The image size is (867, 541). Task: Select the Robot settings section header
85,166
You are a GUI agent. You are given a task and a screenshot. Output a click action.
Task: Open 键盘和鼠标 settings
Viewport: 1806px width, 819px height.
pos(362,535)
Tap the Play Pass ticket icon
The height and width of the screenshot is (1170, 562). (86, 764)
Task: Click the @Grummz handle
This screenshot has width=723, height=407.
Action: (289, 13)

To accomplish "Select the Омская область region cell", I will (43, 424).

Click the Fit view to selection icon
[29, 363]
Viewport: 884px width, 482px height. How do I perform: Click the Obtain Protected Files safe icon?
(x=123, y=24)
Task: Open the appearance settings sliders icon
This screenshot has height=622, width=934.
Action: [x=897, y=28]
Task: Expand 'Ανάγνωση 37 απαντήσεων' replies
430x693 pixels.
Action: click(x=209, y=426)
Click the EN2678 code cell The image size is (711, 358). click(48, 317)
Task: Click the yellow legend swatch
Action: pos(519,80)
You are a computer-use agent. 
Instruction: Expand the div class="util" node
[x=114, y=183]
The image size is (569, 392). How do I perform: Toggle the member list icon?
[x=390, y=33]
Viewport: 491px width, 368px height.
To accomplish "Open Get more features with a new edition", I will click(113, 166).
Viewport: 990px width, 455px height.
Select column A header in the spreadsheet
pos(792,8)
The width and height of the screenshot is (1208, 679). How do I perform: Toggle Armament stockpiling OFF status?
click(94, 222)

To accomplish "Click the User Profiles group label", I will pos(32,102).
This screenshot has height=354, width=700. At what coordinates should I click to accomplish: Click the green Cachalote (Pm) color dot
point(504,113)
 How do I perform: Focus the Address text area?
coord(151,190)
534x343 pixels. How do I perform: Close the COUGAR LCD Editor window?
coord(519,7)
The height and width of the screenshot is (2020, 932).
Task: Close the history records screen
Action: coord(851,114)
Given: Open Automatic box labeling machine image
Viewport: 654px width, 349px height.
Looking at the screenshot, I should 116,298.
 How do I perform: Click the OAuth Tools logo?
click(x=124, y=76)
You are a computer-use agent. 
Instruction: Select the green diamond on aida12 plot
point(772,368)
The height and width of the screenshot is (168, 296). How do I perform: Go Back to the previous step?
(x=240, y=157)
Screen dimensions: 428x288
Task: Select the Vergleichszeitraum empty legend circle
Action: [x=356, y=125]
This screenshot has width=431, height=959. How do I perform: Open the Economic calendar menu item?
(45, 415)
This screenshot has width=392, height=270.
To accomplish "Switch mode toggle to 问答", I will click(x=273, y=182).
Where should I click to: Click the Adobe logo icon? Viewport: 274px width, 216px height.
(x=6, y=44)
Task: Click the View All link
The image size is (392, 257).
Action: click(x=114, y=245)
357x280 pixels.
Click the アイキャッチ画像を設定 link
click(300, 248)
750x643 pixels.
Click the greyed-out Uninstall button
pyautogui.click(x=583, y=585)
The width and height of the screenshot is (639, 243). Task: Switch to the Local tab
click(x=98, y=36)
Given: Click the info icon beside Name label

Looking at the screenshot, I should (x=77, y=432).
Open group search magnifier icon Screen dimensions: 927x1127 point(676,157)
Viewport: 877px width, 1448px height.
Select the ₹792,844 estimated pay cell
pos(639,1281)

****

■ EXERCISE AIM ■
Rewrite the stretch of the data from the line containing "Viewport: 877px width, 1448px height." through the end of the data, keeping every line and offsetting each coordinate in the answers by -39.

■ EXERCISE RESPONSE ■
Viewport: 877px width, 1448px height.
Select the ₹792,844 estimated pay cell
pos(600,1242)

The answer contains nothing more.